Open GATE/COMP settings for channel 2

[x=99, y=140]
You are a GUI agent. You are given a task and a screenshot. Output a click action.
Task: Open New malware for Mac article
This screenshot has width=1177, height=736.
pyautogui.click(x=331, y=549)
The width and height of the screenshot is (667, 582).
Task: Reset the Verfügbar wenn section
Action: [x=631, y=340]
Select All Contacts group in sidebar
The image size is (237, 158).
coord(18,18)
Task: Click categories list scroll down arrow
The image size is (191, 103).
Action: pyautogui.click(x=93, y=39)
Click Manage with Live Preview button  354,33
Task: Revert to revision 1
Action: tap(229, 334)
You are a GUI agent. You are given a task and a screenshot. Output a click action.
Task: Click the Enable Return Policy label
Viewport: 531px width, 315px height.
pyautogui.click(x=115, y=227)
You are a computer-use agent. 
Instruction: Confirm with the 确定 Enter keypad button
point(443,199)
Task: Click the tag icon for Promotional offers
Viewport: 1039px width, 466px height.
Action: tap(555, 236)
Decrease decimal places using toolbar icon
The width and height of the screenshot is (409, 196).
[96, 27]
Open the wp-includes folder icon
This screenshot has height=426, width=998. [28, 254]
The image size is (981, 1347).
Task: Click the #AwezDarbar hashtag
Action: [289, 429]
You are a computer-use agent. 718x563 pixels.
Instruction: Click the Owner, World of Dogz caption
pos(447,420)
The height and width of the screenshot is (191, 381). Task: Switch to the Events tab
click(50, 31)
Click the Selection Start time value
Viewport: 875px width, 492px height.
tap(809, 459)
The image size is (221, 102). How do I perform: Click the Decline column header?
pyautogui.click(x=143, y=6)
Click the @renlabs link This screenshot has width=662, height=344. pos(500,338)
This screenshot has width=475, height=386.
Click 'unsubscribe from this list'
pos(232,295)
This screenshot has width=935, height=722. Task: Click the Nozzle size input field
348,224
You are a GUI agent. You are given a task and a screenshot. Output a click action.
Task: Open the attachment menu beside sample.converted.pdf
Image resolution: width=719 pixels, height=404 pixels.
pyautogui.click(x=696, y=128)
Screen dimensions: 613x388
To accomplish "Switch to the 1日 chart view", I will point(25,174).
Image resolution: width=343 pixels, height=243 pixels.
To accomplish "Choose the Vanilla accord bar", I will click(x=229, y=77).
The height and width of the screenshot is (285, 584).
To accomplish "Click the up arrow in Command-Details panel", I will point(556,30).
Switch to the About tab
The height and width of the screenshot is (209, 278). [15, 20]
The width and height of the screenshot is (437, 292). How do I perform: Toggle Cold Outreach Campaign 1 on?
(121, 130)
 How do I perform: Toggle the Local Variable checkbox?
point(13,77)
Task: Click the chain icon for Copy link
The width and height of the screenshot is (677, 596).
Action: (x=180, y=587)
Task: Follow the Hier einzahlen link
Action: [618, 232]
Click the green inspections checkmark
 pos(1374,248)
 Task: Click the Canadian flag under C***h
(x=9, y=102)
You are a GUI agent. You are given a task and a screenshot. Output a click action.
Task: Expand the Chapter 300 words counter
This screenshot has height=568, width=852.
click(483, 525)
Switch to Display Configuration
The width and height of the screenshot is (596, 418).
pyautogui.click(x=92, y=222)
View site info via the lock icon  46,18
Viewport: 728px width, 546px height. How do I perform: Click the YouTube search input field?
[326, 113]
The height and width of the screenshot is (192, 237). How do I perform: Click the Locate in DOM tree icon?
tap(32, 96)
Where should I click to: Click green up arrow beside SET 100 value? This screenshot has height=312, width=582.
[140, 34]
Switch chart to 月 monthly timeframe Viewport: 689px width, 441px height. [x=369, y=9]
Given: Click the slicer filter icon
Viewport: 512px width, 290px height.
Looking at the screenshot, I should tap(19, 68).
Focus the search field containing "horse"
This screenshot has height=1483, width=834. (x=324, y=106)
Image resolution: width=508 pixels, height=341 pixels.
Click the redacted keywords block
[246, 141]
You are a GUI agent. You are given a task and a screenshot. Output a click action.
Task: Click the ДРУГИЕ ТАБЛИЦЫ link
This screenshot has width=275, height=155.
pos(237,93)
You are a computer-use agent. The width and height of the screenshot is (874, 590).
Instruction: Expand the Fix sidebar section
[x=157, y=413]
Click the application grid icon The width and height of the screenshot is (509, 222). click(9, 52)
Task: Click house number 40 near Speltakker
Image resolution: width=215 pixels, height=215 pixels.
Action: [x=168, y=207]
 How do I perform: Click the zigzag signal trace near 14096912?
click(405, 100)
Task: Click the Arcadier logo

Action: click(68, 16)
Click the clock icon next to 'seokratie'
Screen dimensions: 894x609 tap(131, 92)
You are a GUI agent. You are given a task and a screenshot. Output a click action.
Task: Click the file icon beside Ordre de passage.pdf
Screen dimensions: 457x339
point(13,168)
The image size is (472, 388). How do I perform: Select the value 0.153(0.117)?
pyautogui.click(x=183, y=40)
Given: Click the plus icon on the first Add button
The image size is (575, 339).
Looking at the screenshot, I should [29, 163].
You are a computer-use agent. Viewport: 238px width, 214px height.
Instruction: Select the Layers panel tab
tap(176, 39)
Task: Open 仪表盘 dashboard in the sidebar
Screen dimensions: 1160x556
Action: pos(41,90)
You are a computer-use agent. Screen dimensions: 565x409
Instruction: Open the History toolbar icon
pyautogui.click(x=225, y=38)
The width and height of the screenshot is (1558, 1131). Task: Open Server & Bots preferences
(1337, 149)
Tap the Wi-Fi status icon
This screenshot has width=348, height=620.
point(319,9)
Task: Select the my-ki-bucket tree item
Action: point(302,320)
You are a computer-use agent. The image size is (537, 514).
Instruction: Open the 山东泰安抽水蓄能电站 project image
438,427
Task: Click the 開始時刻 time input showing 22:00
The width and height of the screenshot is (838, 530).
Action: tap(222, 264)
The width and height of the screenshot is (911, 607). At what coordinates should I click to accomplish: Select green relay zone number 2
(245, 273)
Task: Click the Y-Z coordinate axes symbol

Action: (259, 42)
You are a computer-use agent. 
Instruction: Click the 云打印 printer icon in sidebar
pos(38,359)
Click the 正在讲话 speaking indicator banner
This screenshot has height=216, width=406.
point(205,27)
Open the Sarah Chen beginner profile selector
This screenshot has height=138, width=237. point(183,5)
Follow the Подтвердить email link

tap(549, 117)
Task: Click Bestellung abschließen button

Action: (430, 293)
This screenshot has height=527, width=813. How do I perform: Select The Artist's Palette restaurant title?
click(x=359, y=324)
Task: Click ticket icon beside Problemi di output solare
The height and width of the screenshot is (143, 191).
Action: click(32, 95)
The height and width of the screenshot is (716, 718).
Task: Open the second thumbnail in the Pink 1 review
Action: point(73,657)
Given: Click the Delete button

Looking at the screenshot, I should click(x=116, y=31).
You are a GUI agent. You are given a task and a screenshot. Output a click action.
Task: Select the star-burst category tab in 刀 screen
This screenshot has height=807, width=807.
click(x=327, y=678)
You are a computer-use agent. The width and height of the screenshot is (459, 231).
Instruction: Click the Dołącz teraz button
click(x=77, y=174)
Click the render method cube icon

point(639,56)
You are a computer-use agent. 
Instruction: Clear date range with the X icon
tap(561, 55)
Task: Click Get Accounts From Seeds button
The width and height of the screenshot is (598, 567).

== == ==

* **Aim of the exercise**
In the entries above, find the line holding "How do I perform: Click the zigzag" and the line holding "You are a computer-use agent. The image", then retype exactly those two lines and every line between them, and nothing else.

* **Solved exercise**
 How do I perform: Click the zigzag signal trace near 14096912?
click(405, 100)
Task: Click the Arcadier logo

Action: click(68, 16)
Click the clock icon next to 'seokratie'
Screen dimensions: 894x609 tap(131, 92)
You are a GUI agent. You are given a task and a screenshot. Output a click action.
Task: Click the file icon beside Ordre de passage.pdf
Screen dimensions: 457x339
point(13,168)
The image size is (472, 388). How do I perform: Select the value 0.153(0.117)?
pyautogui.click(x=183, y=40)
Given: Click the plus icon on the first Add button
The image size is (575, 339).
Looking at the screenshot, I should [29, 163].
You are a computer-use agent. Viewport: 238px width, 214px height.
Instruction: Select the Layers panel tab
tap(176, 39)
Task: Open 仪表盘 dashboard in the sidebar
Screen dimensions: 1160x556
Action: pos(41,90)
You are a computer-use agent. Screen dimensions: 565x409
Instruction: Open the History toolbar icon
pyautogui.click(x=225, y=38)
The width and height of the screenshot is (1558, 1131). Task: Open Server & Bots preferences
(1337, 149)
Tap the Wi-Fi status icon
This screenshot has width=348, height=620.
point(319,9)
Task: Select the my-ki-bucket tree item
Action: point(302,320)
You are a computer-use agent. The image size is (537, 514).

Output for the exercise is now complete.